As a general-purpose laptop, the VivoBook Max is good for those who need to type a lot. The well-spaced-out keys and good tactile feedback make this a very comfortable experience. We used the laptop for a few hours over the course of our regular work day and didn’t have any fatigue issues. The high-resolution screen also helps here as text and smaller images don’t have the usual jaggedness that you typically find in HD displays around this price point. We also like the fact that you can use the VivoBook Max comfortably on your lap even when it is charging as it doesn’t get too hot.
Having said this, Windows performance is quite sluggish, which could be down to having just 4GB of RAM. On average, we found roughly 900MB of free RAM available, that too with only a few browser tabs open and small apps such as Paint running in the background. According to Asus, the laptop supports a maximum of 12GB of RAM so an upgrade should help smoothen things out.
Performance in synthetic benchmarks is just about average. We got scores of 2600, 2284, and 2500 in PCMark 8's Home, Creative, and Work test suites. In Cinebench R15, we got a CPU score of 235 and OpenGL score of 30fps. While this laptop isn’t suited for gaming, less intense titles from the Windows Store do work. The trackpad works well with Windows 10 gestures too. We found the quality of the VGA webcam to be quite poor as the footage was noisy even in a well lit room.
The laptop boasts of stereo 3W speakers and Bang & Olufsen ICEpower audio enhancement. The AudioWizard app lets you cycle between equaliser presets. Audio quality is actually pretty good, especially for movies. Vocals are distinct and loud, and sound isn’t all that tinny. Since the speakers sit above the keyboard, audio is always clear no matter where you place this laptop.
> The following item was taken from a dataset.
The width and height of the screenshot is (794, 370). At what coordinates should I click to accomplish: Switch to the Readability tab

In our Battery Eater Pro test, we managed to get around 2 hours and 17 minutes of runtime, which is not great. PCMark’s battery test, which cycles through a bunch of media and browser related tasks, ran for 3 hours and 39 minutes. With actual usage, we managed to get a little more than 4 hours. This is still below average and won’t get you through a full workday.
Asus’s new VivoBook Max X541UA is one of the least expensive laptops available with a full-HD screen and 7th gen Core i3 CPU. It’s is currently available at retail chains such as Croma as well as smaller local shops, but you might not have much luck finding it online.
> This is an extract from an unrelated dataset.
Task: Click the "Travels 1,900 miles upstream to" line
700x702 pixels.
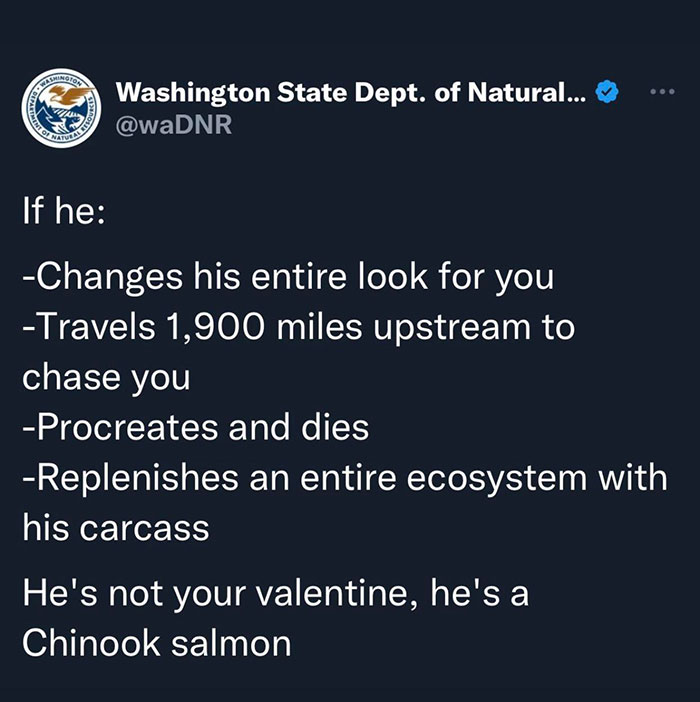Action: (x=299, y=328)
Its closest competition is the Dell Inspiron 15 5567, which is priced slightly higher. The VivoBook Max scores well for its comfortable keyboard and decently loud speakers. The full-HD display also delivers relatively sharp text and images. However, performance is a bit sluggish overall in apps and in the Windows UI, which is to be expected with just 4GB of RAM. The quality of the display is also not that great and we expected much better battery life. The fit and finish could use some finesse too. If budget is your primary concern, this is a choice you can consider.